## Work to be completed
In the items below, rewrite the lines from the line with "Task: Open the Azure portal ellipsis menu" to the line with "598x336 pixels.", switching "Azure portal" to "Azure dashboard" and leaving everything else unchanged.

## Source records
☆ ☆ ☆ ☆

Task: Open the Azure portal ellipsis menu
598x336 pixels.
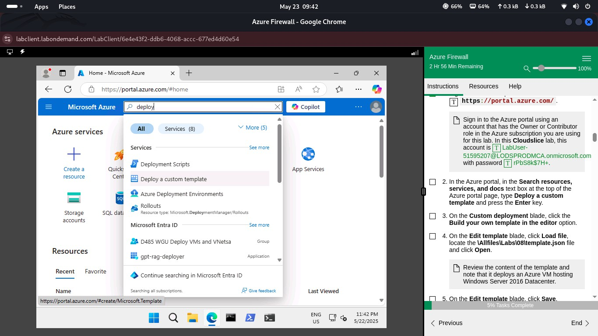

☆ ☆ ☆ ☆

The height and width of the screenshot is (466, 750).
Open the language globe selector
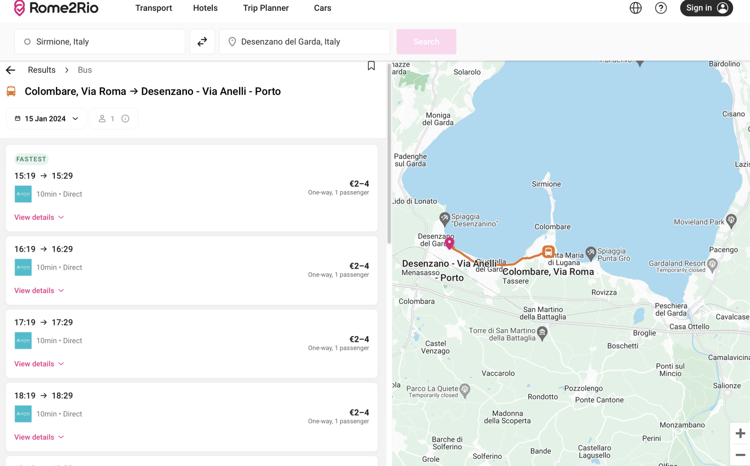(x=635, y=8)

☆ ☆ ☆ ☆

## Result
Task: Open the Azure dashboard ellipsis menu
598x336 pixels.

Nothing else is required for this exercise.